# Can You Be Talked Into a Makarov?



## Pharley (Apr 11, 2004)

Picked up an East German Makarov a few months ago for about $165. In my opinion, this was a steal. Bore was perfect, with some minor bluing from holster wear. The Bulgarian Maks can be had for $149, unissued/unfired with mags and cleaning kit. The Russian go for $250, but the Bulgarian is just as good.

Although I usually carry one of my Glocks, the Makarov is one of the best values out there. Built like a tank, and parts are actually easy to buy. JHP ammo goes for $6 a box (Barnaul).

http://www.makarov.com/guns/0564.htm

For the $$, the gun cant be beat. Once you buy one, you will fall in love.


----------



## H2O Mellon (Apr 5, 2004)

Sometimes price doesnt dicitate quality. I have a Raven .25 that I really like. I paid $60. for it. I also know other people that had those Ravens & they were worth $10., go figure.


----------



## lastv8 (Oct 11, 2004)

165 for East German makarov is a great buy. I for one think they are great handguns for the money. mine has never let me down. what year EG did you get?


----------



## JBJ (Apr 11, 2004)

I have talked with several folks that love their Maks. I know what H2O Mellon is saying about those "cheap" little Ravens. I have had mine for over 20 years with no problems at all. I have several small handguns that did not cost very much and turned out to be very reliable.


----------



## Pharley (Apr 11, 2004)

Mine is a '61 E. German Mak.
When I bought it, the feed ramp had not been polished, and there were a few very very tiny marks on the ramp. I'm guessing the owner had a lot of rounds hanging up on the ramp, and never polished it. Polished that sucker up so the small grooves were buffed out, put a 19# recoil spring in, and it shoots like a champ. Notta problem.

I know what you mean about Raven, Bryco-Jennings, etc.....Cheapest is not always best.
But that is my point of this post, cheaper is a steal here. The Mak is built like a tank, and is proven through decades of use. It is a heckuva buy at $150, looks good, shoots good, and cleans up easy.


----------



## APD1088 (Apr 14, 2004)

I have sold many Makarovs especially since the CCW law went into effect. A few guys have bought 2 of them so that their wives carry them. They are great little pistols for very reasonable money. The ammo used to be hard to come by, but since the USSR is gone, Russia makes good ammo for these very inexpensively (Silver Bear, Brown Bear, Wolf).


----------



## H2O Mellon (Apr 5, 2004)

is $150 the going price? or does it tend to go up/down? I was talkgint o dad abotu these and he said the are a very dependable little gun.


----------



## Pharley (Apr 11, 2004)

Go up to $150, down to $139. They are currently being offered on sale from a few sites....

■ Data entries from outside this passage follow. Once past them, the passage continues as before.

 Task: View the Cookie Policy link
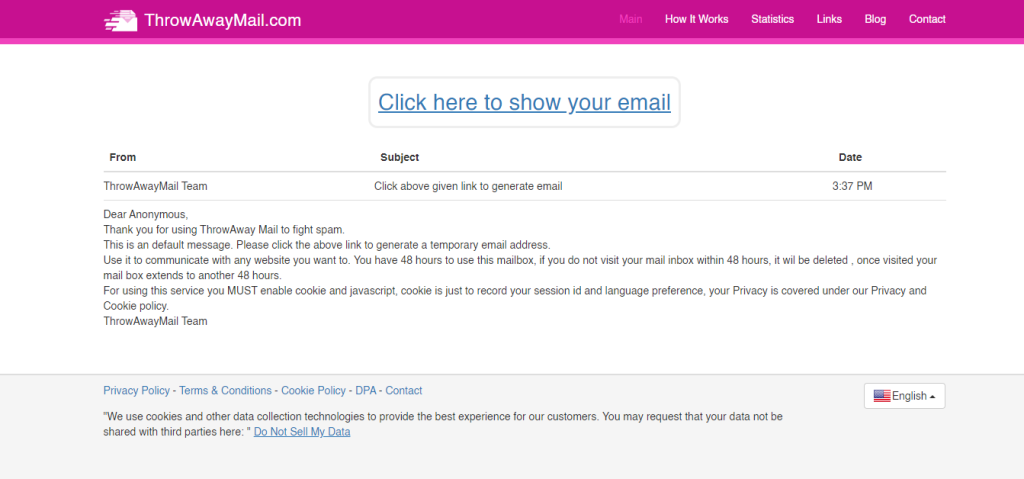313,391
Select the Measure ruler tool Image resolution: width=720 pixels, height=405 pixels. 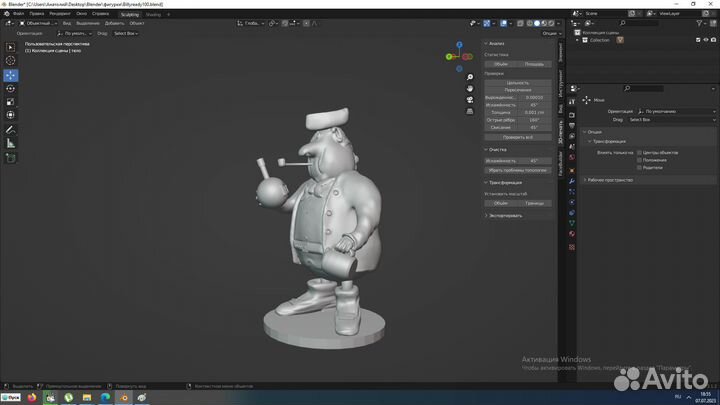point(11,144)
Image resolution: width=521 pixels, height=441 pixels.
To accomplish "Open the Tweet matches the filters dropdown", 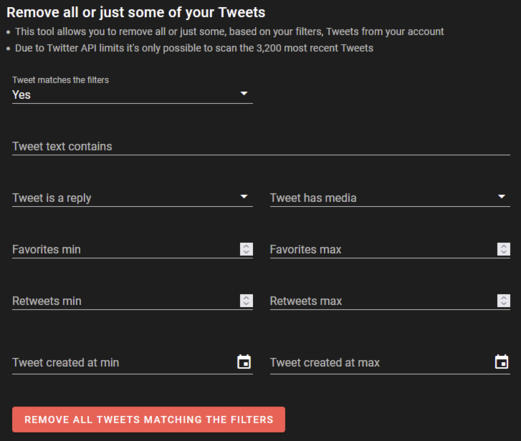I will click(132, 95).
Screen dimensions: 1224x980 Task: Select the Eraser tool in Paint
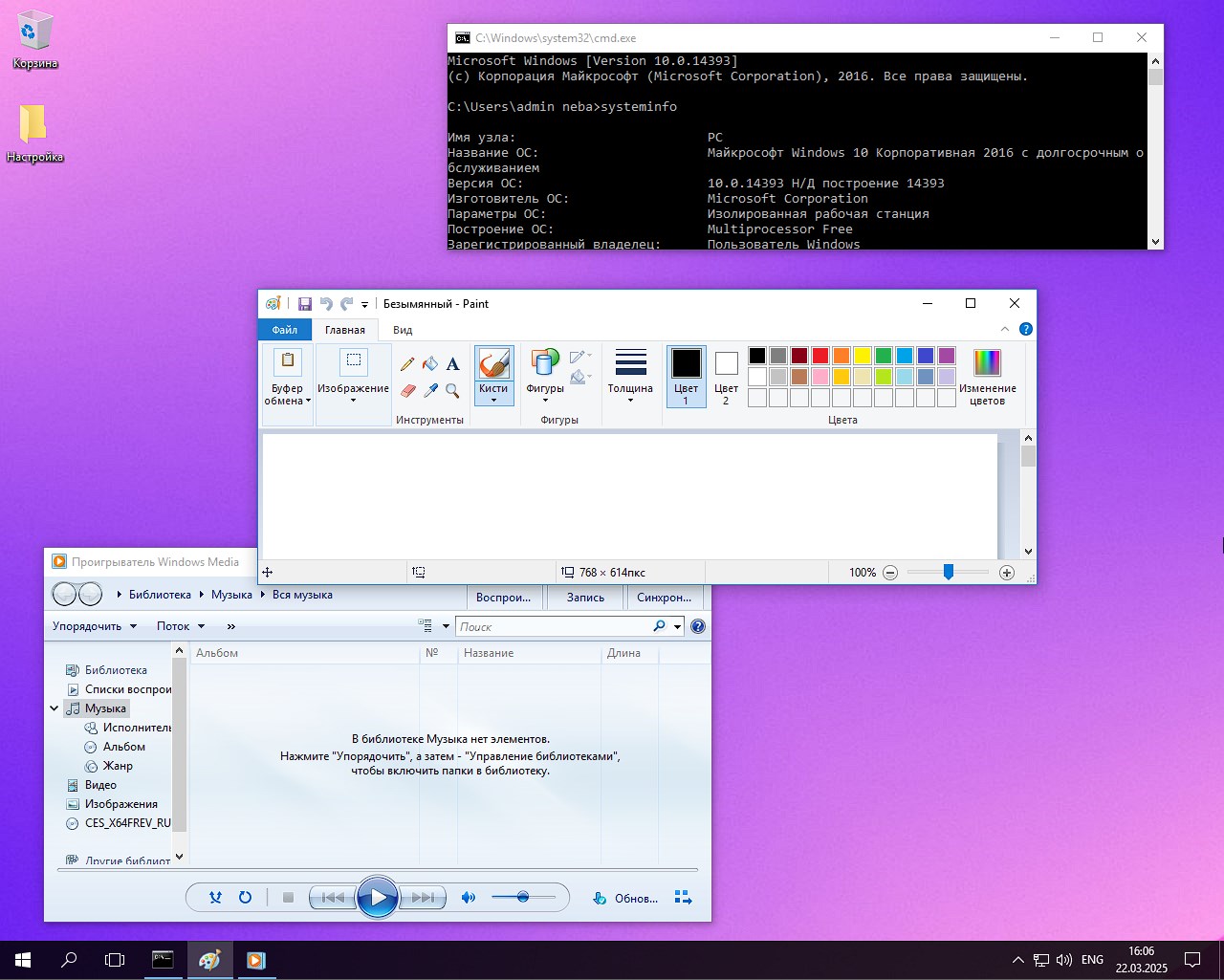click(407, 391)
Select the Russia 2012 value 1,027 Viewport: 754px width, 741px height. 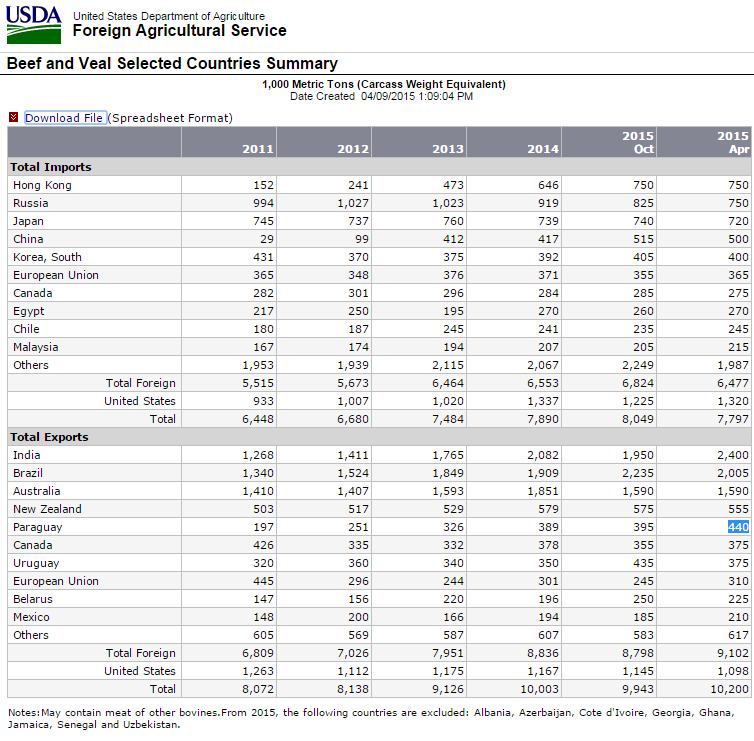350,203
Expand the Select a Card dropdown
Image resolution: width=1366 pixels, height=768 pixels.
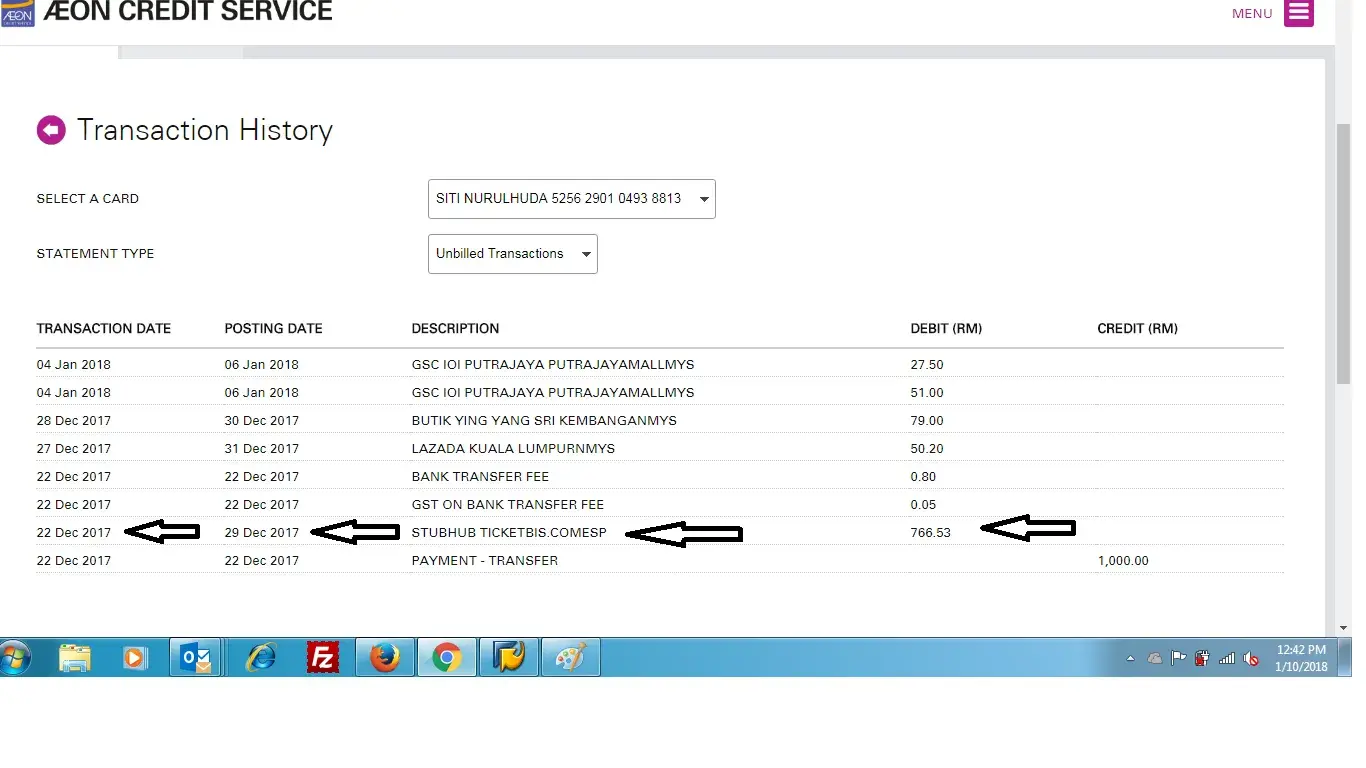pyautogui.click(x=571, y=199)
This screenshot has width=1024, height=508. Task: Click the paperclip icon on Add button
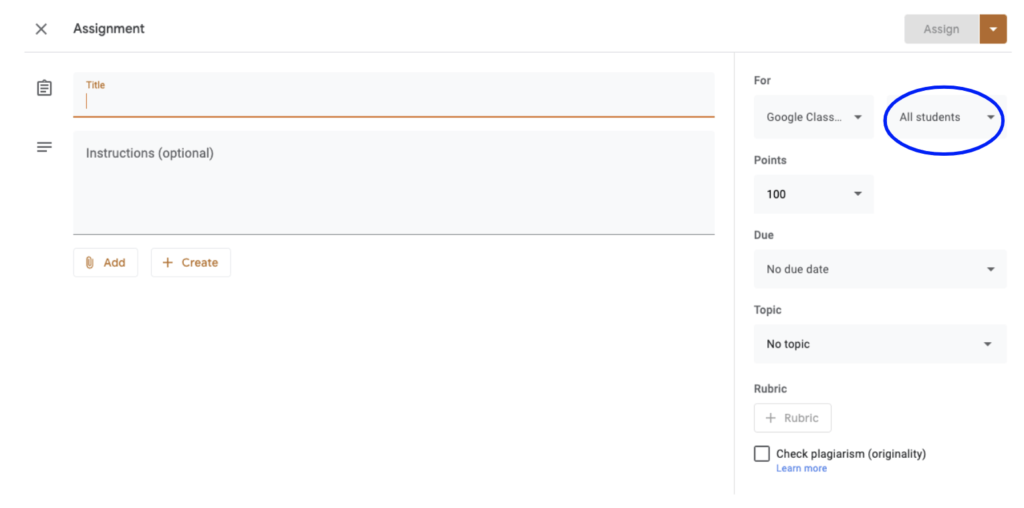click(x=90, y=263)
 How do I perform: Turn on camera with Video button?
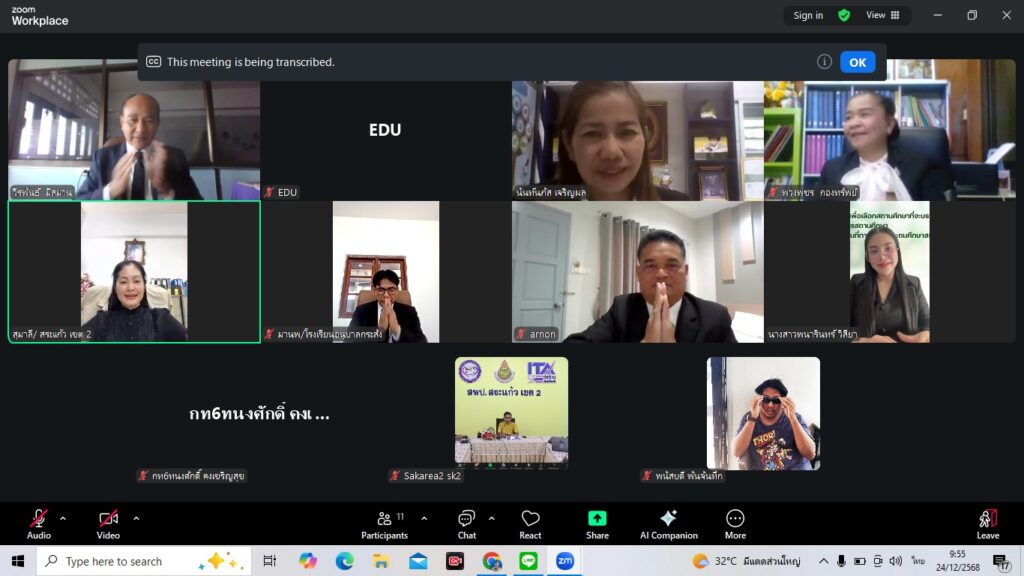(x=108, y=524)
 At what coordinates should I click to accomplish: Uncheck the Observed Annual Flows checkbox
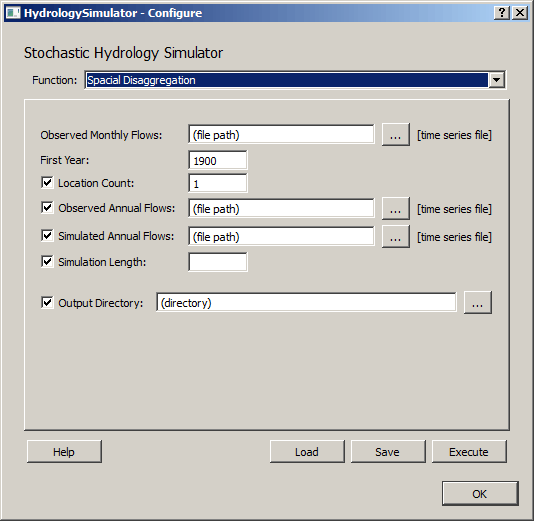47,207
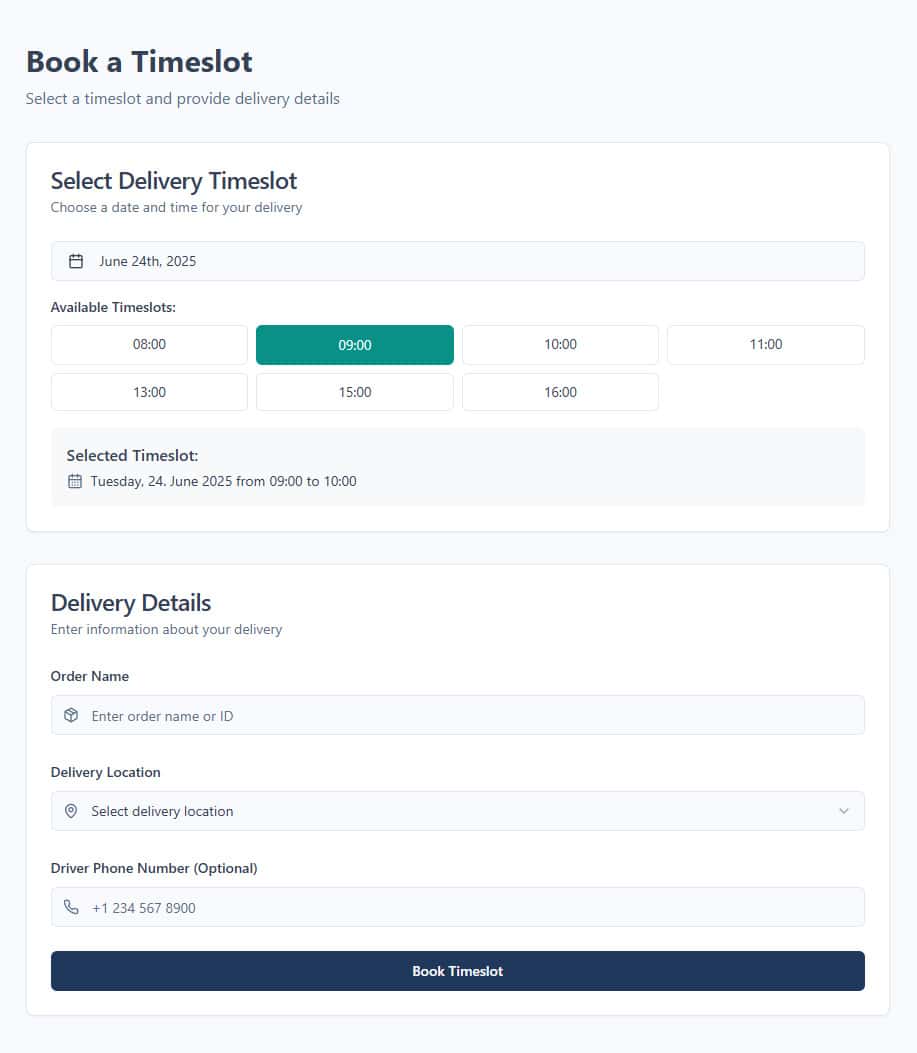The width and height of the screenshot is (917, 1053).
Task: Click the Book Timeslot button
Action: pyautogui.click(x=457, y=970)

http://www.militarygunsupply.com/shop/category.asp?catid=FIREARM 

Here is a dealer in Ohio, down near Cincinnatti....if you go there, you dont have to pay shipping and transfer fees....AIM is also a top notch dealer, and they have ammo by the box or case.
http://www.aimsurplus.com/acatalog/Like_New_Bulgarian_Makarov.html 

THIS IS MY NEXT PURCHASE.....
http://www.aimsurplus.com/acatalog/CZ52_7_62x25_Pistol.html 

Good luck finding a Mak, they are a sweet little gun.
Rob

By the way, if you are thinking of buying a Mak, or even considering it, here are a few info places to read....

http://www.bobtuley.com/makarov/ 

http://www.makarov.com/tech/assembly_print.html 

And this is a site all about Maks, if you do a search you can find anything out about the gun. The site is like this one, everyone posts to help each other.
http://www.gunboards.com/forums/forum.asp?FORUM_ID=3 

Good Luck


----------



## crankus_maximus (Apr 14, 2004)

My wife just got me a Mak for Christmas! It is a Bulgarian Mak and she got it at Vances here in C-bus for 149. It's in great shape! I put 100 rds through it without one single glitch. The thing just works. I like that it my guns!

I got wolfe ammo at Cabelas in Wheeling for 6.49 per 50. Not bad, considering Vances had a brand for 13 a box. WOW!


----------



## lastv8 (Oct 11, 2004)

crankus_maximus said:


> My wife just got me a Mak for Christmas! It is a Bulgarian Mak and she got it at Vances here in C-bus for 149. It's in great shape! I put 100 rds through it without one single glitch. The thing just works. I like that it my guns!
> 
> I got wolfe ammo at Cabelas in Wheeling for 6.49 per 50. Not bad, considering Vances had a brand for 13 a box. WOW!



crankus_maximus, a makarov is a great gun for the money. just make sure you keep the firing pin and channel clean. you should take sometime to read over this link. http://makarov.com/makfaq.html


----------



## Pharley (Apr 11, 2004)

This is also some good reading on the Mak:

Mak


----------



## Pharley (Apr 11, 2004)

Got a new Mak Sunday.
Bulgarian, almost flawless comsemtically, great shooter. Got it in a trade.


----------



## crankus_maximus (Apr 14, 2004)

You lucky dog. I saw a bunch at the gun show on Saturday. I would have loved to gotten one.


----------



## Pharley (Apr 11, 2004)

(1/2 post deleted, check PM cranck.)

I was going to buy another this week, but am holding off for a Smith and Wesson model 66 revolver. Hmmm, decisions decisions.
Rob


----------